_EXERCISE DESCRIPTION:_ In the listing below, look for "WhatsApp" and copy every line that has it.
"""
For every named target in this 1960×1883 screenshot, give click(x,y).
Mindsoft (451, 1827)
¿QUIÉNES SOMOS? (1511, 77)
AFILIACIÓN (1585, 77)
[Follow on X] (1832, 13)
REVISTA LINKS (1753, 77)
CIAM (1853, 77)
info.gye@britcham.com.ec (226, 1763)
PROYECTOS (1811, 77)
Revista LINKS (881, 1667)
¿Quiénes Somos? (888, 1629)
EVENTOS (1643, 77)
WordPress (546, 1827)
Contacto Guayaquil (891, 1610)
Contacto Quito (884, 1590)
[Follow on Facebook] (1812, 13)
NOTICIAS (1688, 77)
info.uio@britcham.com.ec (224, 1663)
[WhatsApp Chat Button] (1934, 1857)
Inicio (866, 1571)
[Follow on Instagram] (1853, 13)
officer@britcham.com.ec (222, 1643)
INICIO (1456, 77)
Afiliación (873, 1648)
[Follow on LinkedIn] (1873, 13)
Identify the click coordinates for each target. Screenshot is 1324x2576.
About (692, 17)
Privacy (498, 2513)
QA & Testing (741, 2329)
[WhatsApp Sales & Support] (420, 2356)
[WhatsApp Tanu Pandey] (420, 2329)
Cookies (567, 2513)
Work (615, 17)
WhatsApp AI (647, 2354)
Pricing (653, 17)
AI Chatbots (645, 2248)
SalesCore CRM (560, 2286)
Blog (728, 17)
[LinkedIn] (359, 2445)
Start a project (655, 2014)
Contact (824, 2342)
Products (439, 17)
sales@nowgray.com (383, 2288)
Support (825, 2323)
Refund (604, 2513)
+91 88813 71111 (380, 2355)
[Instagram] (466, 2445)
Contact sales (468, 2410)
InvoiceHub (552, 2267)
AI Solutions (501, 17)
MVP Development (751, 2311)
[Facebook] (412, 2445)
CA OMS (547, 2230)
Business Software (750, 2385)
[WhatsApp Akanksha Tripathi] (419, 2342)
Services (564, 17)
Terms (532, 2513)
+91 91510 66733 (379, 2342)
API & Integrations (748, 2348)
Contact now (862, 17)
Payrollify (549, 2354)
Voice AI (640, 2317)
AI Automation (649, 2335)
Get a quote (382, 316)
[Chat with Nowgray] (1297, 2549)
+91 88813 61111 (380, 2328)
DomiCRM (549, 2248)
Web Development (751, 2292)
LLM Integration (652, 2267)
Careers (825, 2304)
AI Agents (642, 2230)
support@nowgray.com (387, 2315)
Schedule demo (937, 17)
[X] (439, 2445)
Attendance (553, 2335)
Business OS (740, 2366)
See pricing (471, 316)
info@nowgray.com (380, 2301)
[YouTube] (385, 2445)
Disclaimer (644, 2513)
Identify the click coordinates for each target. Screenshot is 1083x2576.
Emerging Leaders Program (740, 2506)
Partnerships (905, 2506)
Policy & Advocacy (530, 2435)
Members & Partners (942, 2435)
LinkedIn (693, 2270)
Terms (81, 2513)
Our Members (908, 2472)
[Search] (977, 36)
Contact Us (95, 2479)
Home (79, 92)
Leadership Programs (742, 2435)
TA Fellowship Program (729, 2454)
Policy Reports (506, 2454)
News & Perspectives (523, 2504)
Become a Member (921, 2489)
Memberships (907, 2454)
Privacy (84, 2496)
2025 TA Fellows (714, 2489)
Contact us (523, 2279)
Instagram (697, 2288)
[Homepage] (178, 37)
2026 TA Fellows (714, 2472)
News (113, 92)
"""
_OUTPUT:_
[WhatsApp Chat Button] (1934, 1857)
[WhatsApp Sales & Support] (420, 2356)
[WhatsApp Tanu Pandey] (420, 2329)
WhatsApp AI (647, 2354)
[WhatsApp Akanksha Tripathi] (419, 2342)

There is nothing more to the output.